Face au risque de contagion, certains Russes fortunés ont par ailleurs fait l’acquisition de respirateurs artificiels, révélait, à la fin de mars, une enquête du média anglophone The Moscow Times. Interpellé sur la question, le ministère de la Santé s’est alors contenté de préciser que ces appareils, certes disponibles à la vente pour les particuliers [environ 6 300 euros, pièce, ndlr], ne servent toutefois strictement à rien hors d’un hôpital.

Sous couvert de l’anonymat, un employé de l’entreprise Medeq Stars, spécialisée dans les équipements médicaux, explique au Courrier de Russie que la plupart des acheteurs prennent leurs précautions. « Avant de vendre ce type d’appareils à des non-professionnels, nous leur expliquons par le menu comment les utiliser. Mais majoritairement, ces personnes se sont déjà assuré les services de médecins particuliers, qui seront en mesure de les soigner si besoin », indique-t-il.

La Roublevka, la banlieue chic de Moscou. Photo : liveinternet.ru

Nikolaï, médecin réanimateur dans la clinique privée moscovite K+31, confirme : « Se servir d’un respirateur implique de régler la pression et le rythme, de contrôler régulièrement la saturation du sang, etc. Sans spécialiste, un tel appareil est inutile, voire dangereux : on risque de causer de gros dégâts aux poumons. »

« Médecin particulier » ne signifie d’ailleurs pas « médecin à domicile », souligne le réanimateur. « En réalité, ces personnes se sont acheté des respirateurs pour, au cas où elles tomberaient malades, pouvoir les apporter avec elles à l’hôpital et être branchées rapidement.
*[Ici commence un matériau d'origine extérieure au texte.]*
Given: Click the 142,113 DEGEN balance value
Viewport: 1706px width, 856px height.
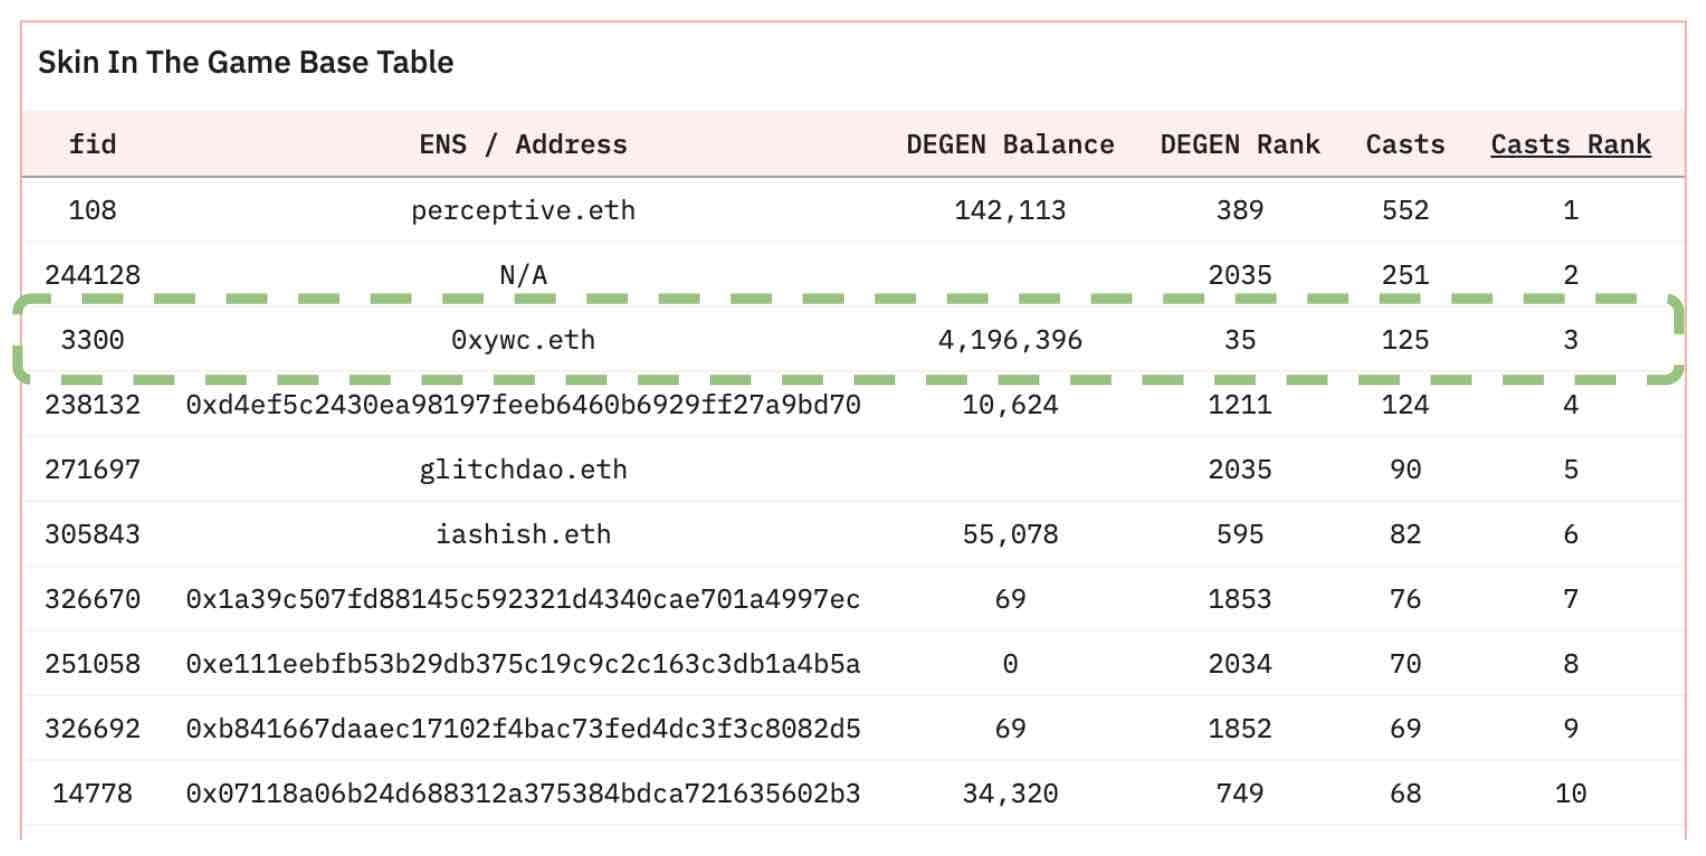Looking at the screenshot, I should click(x=1009, y=211).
Tout le monde sait que les établissements de santé en manquent, même les cliniques privées les plus onéreuses », explique Nikolaï.

Des rumeurs de « pénurie » que démentent, toutefois, les sources officielles. Selon les autorités russes, le pays a acheté 40 000 nouveaux respirateurs à l’étranger au mois de mars et prévoit d’en fabriquer 6 000 supplémentaires, à destination des hôpitaux, d’ici le début de juillet. Les établissements médicaux reçoivent également, à intervalles réguliers, l’aide financière de riches mécènes, comme le milliardaire Guennadi Timtchenko, qui a déboursé 16 millions d’euros pour les équiper en masques, gants et respirateurs.